Uncertainties about future projections in the Antarctic ice-sheet behaviors come from different sources including basal conditions. As you can imagine, it is difficult to know what happens at the base of the continent below kilometers of ice thickness which make direct observations impossible. Different basal parameters like nature of the bedrock and presence of water could play a role in the sensitivity of the Antarctic ice-sheet in a context of global warming. We focus our study on the uncertainties brought by the subglacial water control. The subglacial water in Antarctica comes from the basal melting of the ice. Basal melting is produced by the ice fusion below high pressure applied by kilometers of ice in contact with a bedrock with a certain geothermal flux. This water lubricates the interface between ice and bedrock and permits soil deformation under ice pressure. These two phenomena are responsible for the ice slipping over the bedrock but with an unknown intensity.
In this recently published paper, thanks to a numerical ice-sheet model, we evaluate different plausible subglacial water representations to investigate their impact on the future contribution of the Antarctic ice-sheet to global mean sea level by comparison with a scenario without subglacial consideration. To link these to basal sliding we will use two consistent parameters: the subglacial water flux and the subglacial water pressure between ice and bed or inside the till[1] which will impact the effective pressure (ice pressure reduced by the subglacial water pressure) determining the ice buoyancy.
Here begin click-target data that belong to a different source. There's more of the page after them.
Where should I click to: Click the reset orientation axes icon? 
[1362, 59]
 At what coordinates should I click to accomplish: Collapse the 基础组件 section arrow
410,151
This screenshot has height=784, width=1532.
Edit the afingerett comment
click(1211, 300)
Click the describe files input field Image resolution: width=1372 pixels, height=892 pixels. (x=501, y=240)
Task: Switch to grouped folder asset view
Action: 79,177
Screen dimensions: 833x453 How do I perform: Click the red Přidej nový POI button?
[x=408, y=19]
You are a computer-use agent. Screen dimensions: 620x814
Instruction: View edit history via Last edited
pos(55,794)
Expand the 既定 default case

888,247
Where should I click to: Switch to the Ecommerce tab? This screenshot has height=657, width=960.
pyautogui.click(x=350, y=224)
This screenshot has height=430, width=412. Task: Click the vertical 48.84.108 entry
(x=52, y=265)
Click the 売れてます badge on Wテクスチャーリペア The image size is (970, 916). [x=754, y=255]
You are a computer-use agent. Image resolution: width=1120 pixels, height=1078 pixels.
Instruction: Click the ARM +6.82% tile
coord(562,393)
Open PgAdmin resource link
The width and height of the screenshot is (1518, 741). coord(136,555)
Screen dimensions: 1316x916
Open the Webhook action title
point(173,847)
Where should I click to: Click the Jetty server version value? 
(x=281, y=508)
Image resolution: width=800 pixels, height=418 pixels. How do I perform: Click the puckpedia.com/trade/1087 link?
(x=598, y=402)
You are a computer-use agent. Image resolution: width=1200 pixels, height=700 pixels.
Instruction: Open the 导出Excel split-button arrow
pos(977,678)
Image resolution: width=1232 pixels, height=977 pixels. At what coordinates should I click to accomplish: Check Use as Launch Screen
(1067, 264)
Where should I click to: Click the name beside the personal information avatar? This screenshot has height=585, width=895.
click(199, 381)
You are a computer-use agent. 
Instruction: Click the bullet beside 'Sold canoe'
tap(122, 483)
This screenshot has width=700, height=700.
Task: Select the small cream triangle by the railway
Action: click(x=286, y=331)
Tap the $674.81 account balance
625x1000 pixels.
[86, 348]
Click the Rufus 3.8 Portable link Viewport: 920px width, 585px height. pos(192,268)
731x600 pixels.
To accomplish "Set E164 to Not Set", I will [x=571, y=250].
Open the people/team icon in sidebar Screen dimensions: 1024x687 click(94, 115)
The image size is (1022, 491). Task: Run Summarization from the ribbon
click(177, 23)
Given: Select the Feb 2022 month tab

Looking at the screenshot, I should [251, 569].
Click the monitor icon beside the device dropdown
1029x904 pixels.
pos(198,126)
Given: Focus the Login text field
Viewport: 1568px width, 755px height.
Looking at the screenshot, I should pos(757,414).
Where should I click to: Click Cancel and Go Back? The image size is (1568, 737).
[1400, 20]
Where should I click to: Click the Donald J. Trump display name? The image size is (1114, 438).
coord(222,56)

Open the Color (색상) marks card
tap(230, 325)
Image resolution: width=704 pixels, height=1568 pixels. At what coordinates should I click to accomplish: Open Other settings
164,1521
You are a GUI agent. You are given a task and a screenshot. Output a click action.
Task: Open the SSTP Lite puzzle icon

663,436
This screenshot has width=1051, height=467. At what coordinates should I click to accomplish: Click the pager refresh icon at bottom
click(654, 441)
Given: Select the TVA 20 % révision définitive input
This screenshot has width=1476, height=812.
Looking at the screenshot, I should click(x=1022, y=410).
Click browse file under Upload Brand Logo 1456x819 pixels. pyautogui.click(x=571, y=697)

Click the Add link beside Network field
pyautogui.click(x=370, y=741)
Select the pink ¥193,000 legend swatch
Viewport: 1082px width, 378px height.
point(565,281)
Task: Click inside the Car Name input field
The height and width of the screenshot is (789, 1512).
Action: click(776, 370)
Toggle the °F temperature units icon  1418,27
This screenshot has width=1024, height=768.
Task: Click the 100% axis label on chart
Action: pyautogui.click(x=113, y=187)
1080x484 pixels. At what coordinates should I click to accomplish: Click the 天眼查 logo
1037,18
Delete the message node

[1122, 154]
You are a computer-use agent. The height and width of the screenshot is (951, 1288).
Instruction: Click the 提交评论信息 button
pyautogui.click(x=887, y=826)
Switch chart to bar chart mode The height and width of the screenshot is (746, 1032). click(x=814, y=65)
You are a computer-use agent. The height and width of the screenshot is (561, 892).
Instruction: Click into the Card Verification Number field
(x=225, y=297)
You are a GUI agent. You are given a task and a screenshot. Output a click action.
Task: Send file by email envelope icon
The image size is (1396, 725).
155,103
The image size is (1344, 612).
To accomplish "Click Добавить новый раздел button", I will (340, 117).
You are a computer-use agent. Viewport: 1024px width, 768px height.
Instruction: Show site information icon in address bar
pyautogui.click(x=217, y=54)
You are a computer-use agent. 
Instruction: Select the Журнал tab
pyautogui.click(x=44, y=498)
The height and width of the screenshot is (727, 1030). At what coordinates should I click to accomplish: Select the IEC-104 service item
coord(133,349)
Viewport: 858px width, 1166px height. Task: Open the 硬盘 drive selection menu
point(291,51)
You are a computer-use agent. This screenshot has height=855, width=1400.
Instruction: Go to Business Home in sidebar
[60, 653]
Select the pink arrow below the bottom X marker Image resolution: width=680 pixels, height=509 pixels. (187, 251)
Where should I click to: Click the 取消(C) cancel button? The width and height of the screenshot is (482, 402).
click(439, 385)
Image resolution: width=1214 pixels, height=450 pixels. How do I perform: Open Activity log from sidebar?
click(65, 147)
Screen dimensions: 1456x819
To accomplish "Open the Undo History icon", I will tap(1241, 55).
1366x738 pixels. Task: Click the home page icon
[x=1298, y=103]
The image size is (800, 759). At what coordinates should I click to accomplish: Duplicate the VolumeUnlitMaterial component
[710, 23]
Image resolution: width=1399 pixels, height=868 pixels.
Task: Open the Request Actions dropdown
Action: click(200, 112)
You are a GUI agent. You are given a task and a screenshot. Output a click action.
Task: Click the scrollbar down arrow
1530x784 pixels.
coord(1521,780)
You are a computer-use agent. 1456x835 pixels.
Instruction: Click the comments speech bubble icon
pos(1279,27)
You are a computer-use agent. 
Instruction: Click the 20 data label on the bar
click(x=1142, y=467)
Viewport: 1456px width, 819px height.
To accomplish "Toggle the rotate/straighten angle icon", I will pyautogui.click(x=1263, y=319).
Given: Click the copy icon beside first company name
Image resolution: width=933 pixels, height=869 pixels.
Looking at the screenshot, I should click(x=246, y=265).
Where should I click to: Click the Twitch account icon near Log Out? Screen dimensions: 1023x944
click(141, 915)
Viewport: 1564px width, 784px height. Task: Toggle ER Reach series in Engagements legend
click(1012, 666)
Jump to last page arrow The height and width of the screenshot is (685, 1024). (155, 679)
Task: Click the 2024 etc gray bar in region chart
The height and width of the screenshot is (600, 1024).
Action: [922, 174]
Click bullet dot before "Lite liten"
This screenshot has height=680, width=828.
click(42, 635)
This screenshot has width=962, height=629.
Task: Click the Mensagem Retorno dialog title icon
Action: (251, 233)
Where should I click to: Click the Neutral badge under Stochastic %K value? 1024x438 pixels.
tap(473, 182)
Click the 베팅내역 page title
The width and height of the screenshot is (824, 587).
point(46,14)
All our simulations start from the Antarctic ice-sheet geometry of 2015 and end in 2100. Simulations evaluate different climate scenarios until the end of the Century.
[1] Name given to the unstratified soil deposited by a glacier.
Figure 1: Schematic presentations and steady-state subglacial characteristics for the Antarctic ice-sheet according to the different subglacial models.
The results show that the subglacial hydrology representation modulates basal sliding response of the Antarctic ice-sheet to realistic climate scenarios by several centimeters of sea-level contribution at the end of the Century. Generally, this increases the ice sheet sensitivity, especially when the subglacial water pressure is increased in grounded zone or even more near the grounding line. As subglacial water considerations bring their share of uncertainties, the subglacial water pressure parameter determination is crucial in Antarctic projections.